Bottom Line: Stay a while in the Zone
NBC (Sundays, 10 p.m. ET)
Show of the week
The last thing TV needs is another cops-and-courts series—except this isn't just another one. Boomtown
adds style and smarts to the genre by telling crime stories from multiple perspectives, including those of the detectives (Mykelti Williamson and Donnie Wahlberg); the patrol officers (Jason Gedrick and Gary Basaraba); a paramedic (Lana Parrilla); a deputy D.A. (Neal McDonough); a reporter (Nina Garbiras); and the suspects. The drama moves back and forth in time; the same scene is shown from different points of view. If you pay attention, the writing and direction reward the effort.
Law & Order
with extra layers? Sure, but there's more. Within its complex narrative structure, the new series finds space for a surprising amount of character development. The married prosecutor and the journalist are having a clandestine affair. One of the cops privately worries about his wife's depression. And life can affect work in unanticipated ways.

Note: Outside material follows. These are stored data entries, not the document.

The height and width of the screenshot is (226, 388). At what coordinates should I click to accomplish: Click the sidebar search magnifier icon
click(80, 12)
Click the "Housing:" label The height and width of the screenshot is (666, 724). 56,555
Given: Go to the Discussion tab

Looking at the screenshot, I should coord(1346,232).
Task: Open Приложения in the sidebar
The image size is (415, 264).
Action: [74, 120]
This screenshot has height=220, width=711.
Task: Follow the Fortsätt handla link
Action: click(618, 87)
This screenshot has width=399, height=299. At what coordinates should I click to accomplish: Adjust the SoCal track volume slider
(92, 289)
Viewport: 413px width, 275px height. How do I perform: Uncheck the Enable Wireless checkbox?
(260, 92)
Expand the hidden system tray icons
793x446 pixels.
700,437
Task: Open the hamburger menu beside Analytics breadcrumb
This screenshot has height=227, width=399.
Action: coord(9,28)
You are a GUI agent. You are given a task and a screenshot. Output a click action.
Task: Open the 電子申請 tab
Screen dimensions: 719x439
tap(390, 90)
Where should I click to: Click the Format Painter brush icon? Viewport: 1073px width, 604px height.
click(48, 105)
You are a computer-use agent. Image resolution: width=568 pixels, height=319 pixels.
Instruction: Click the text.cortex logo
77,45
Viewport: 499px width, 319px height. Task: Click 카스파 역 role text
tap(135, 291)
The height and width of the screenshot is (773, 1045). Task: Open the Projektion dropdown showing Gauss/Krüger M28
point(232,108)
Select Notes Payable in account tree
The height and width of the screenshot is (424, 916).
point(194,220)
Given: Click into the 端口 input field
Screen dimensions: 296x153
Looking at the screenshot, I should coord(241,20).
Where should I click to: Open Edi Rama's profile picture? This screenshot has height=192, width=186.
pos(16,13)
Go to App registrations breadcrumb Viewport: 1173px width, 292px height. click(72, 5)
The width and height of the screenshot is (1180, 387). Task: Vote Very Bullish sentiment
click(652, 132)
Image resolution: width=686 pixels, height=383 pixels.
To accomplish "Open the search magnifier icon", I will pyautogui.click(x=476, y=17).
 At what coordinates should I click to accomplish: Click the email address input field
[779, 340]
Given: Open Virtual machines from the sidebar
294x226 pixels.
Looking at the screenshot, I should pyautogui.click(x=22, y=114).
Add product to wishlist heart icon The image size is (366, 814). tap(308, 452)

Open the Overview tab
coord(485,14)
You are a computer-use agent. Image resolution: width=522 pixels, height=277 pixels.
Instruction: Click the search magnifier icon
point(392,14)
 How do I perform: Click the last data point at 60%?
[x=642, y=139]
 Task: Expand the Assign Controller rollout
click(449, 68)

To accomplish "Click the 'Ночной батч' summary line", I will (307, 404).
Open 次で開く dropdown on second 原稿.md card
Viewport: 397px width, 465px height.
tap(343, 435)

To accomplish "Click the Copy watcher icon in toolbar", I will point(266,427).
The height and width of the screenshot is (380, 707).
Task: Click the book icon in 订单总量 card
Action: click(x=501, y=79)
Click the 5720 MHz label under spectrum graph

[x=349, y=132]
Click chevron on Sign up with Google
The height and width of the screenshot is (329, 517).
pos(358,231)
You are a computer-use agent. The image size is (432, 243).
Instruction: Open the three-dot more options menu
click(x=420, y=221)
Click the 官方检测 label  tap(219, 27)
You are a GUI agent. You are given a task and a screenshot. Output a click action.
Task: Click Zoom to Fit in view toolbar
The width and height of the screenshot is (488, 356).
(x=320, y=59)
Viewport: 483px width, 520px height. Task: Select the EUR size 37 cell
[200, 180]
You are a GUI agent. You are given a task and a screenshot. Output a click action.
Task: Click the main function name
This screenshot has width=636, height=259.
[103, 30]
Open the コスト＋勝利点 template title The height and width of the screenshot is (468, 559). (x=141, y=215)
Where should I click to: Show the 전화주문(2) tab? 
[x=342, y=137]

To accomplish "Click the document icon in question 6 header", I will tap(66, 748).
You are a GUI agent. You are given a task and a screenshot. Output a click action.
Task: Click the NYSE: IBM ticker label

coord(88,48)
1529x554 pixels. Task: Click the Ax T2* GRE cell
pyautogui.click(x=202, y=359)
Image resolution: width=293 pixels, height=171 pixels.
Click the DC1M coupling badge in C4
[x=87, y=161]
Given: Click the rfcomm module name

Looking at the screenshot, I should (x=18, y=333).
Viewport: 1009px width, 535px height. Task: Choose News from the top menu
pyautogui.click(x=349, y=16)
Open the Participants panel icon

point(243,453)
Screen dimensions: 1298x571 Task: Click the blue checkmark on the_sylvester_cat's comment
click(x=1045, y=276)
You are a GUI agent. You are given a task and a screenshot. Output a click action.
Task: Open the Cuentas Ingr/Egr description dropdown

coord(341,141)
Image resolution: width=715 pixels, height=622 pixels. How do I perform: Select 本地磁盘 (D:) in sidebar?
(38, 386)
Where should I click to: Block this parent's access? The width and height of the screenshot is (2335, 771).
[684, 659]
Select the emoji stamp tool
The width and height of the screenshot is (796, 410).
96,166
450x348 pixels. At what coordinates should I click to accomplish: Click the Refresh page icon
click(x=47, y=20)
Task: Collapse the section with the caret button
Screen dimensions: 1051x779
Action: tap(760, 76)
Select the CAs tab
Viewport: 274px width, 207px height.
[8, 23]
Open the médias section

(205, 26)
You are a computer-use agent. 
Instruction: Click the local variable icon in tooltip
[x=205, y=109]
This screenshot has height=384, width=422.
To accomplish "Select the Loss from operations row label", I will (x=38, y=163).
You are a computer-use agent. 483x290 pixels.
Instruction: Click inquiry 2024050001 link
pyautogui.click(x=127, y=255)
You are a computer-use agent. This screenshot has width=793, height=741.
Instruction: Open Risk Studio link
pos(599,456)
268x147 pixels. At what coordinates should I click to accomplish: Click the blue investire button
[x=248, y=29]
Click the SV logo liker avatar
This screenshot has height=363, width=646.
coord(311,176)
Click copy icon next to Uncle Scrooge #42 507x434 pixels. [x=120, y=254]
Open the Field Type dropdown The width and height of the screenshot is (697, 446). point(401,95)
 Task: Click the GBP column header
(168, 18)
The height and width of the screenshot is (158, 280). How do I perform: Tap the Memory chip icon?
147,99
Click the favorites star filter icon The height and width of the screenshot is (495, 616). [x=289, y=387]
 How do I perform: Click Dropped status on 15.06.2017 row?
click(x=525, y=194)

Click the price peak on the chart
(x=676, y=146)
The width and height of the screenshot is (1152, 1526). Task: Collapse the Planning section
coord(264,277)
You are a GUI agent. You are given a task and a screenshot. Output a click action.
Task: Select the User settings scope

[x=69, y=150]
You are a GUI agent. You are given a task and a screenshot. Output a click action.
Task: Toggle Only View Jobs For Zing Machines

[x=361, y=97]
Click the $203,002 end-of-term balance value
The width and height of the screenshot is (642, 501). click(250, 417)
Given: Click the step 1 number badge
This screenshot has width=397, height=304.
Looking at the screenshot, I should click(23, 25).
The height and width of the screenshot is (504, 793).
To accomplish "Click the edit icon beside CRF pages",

Bottom Line: Well worth investigating
Sunday, Oct. 20 DANCING AT THE HARVEST
MOON CBS (9 p.m. ET) Jacqueline Bisset gets passionate with the son of an old flame in this TV movie.
Monday, Oct. 21 GIRLS CLUB
FOX (9 p.m. ET) It's the opening argument for a new show about female lawyers from the creator of Ally McBeal.
Tuesday, Oct. 22 A NOSE FOR CRIME
Animal Planet (8 p.m. ET) You're collared, buddy. Real-life dogs who do police work are the subject of this special.
Wednesday, Oct. 23 EXTREME VARIETY
NBC (8 p.m. ET) Ed's Tom Cavanagh is host of a Las Vegas special featuring sword-swallowing and such.
Thursday, Oct. 24 SURVIVOR: THAILAND
CBS (8 p.m. ET) The offer of a feast gets the tribes' juices flowing for the reward challenge.
Friday, Oct. 25 WOMEN ROCK!
Lifetime (10 p.m. ET) Jennifer Love Hewitt emcees and sings at a concert to raise breast-cancer awareness.
Saturday, Oct. 26 FAT ALBERT HALLOWEEN SPECIAL
NBC (8 p.m. ET) Bill Cosby's classic cartoon character plays a few tricks.